これに対し今日紹介するカナダ・マクギル大学からの論文は、ネズミは就寝中の脱水を予想して、就寝前に盛んに水を飲む習性を持っていること、そしてそれが概日周期にリンクしていることを示した研究で9月29日号のNatureに掲載された。タイトルは「Clock-driven vasopressin neurotransmission mediates anticipatory thirst prior to sleep (概日周期によって誘導されるバソプレシンが寝る前の予見的渇きを誘導する)」だ。
この研究のハイライトは、実験室で飼われているマウスが、寝る前の準備として水を飲む習性を持つという発見だろう。これがわかってしまえば、現在の脳科学でこの習性の背景にあるメカニズムを解明することは簡単だ。
もともと渇きはOVLT(終板脈管器官)と呼ばれる、脳弓の下部にあって血液のイオン濃度を感知して体液バランスを調整している部位により調節されていることがわかっているので、この部位の興奮を記録すると、期待どおり寝る前に活動が高まる。すなわち、通常はイオンやホルモン濃度で興奮するOVLTが概日周期とリンクしていることになる。

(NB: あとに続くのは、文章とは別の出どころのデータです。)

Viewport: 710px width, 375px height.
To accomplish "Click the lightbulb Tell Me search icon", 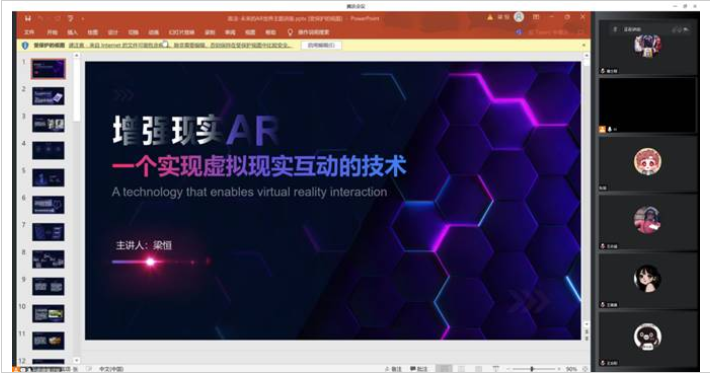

実際、概日周期に関わる視神経が交差する視交叉上部のSCNとOVLTの結合をトレーサーで調べるとSCNからOVLTに神経が投射している。また、就寝前の最初のシグナルはSCNが興奮することで発生し、このシグナルが体液バランスを調節するバソプレシンを分泌する神経投射を介してOVLTを刺激、これにより水を飲む行動が誘導されることを明らかにしている。最後は、光遺伝学でOVLTの興奮を操作し、この行動を思うように亢進させたり、低下させたりすることができることを示している。また、バソプレシン受容体遺伝子を欠損させたマウスでは、寝る前に水を飲まなくなることも示している。
一つの行動が明らかになると、解剖学、生理学、行動学をつないでシナリオを仕上げる現代脳科学の到達点を示してくれるいい例だ。いずれにせよ、マウスでは本能的に寝る前に渇きを覚える回路があるようだ。しかし、自分自身の経験では、特に寝る前に渇きを感じて水を飲みたくなるわけではない。だとすると、私たちの渇きは概日周期から解放されたのだろうか?もしこの本能がそのまま残っていたら、脳梗塞はもっと防げるのかもしれない。